Once the displacement in pixels was calculated for each target in a frame, the matrix of these values was searched for unique rows (MATLAB function: unique) to determine the number of unique target locations within the image. We then calculated the corresponding real distance between each unique location and the midlines of the image. A line was drawn between the image midline and the pixel location of the target. Then the calibration surface plot that depicts the calibration value in micrometers per pixel at each pixel for both x and y directions was integrated across this line (Supplementary Fig. 8c, MATLAB function: trapz) to determine the distance in micrometers from the vertical and horizontal midline of the image. The real distance traveled between sequential frames was then calculated using these references by finding the difference of the target distances from the center of each frame. Performing the unique integrations first greatly increased the speed of processing the data. Motion was averaged across targets filtered with a Savitzky–Golay filter (MATLAB function: sgolayfilt) with an order of 3 and a frame length of 13 (at a nominal frame rate of 19.78 frames s−1)66. This filter was not applied to the position data in Fig. 2c before analyzing the frequency spectrum of the brain motion and its coherence with the thermocouple signal.

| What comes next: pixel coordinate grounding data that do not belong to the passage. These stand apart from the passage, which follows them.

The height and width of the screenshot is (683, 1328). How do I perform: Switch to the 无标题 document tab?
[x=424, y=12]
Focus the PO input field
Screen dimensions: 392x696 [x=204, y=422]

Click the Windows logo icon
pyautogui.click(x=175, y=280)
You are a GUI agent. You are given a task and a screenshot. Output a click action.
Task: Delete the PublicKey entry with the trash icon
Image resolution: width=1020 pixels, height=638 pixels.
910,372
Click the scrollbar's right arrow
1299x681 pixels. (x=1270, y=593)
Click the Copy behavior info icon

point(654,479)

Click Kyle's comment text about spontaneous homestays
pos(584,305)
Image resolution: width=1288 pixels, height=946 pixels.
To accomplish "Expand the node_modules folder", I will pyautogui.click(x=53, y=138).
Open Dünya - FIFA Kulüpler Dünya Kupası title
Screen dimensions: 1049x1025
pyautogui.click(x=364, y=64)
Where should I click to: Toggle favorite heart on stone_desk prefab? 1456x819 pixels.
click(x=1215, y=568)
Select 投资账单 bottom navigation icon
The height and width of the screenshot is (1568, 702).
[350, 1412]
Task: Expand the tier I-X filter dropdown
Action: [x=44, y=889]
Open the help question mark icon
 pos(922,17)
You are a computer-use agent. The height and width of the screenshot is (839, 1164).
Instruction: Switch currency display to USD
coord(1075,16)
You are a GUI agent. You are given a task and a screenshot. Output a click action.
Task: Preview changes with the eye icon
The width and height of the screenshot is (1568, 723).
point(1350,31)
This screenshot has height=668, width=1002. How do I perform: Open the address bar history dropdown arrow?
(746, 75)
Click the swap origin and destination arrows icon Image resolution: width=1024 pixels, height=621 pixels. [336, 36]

The s.e.m. was calculated among the targets for each frame as well as the 90% probability intervals of the t-distribution (MATLAB function: tinv). The 90% confidence interval of the average object position in x and y was then calculated using the s.e.m. and the probability intervals for the three signals at each frame (Extended Data Fig. 4b). The displacement of the fluorescent microspheres on the skull was then subtracted from the displacement of the brain to obtain a measurement of the motion of the brain relative to the skull.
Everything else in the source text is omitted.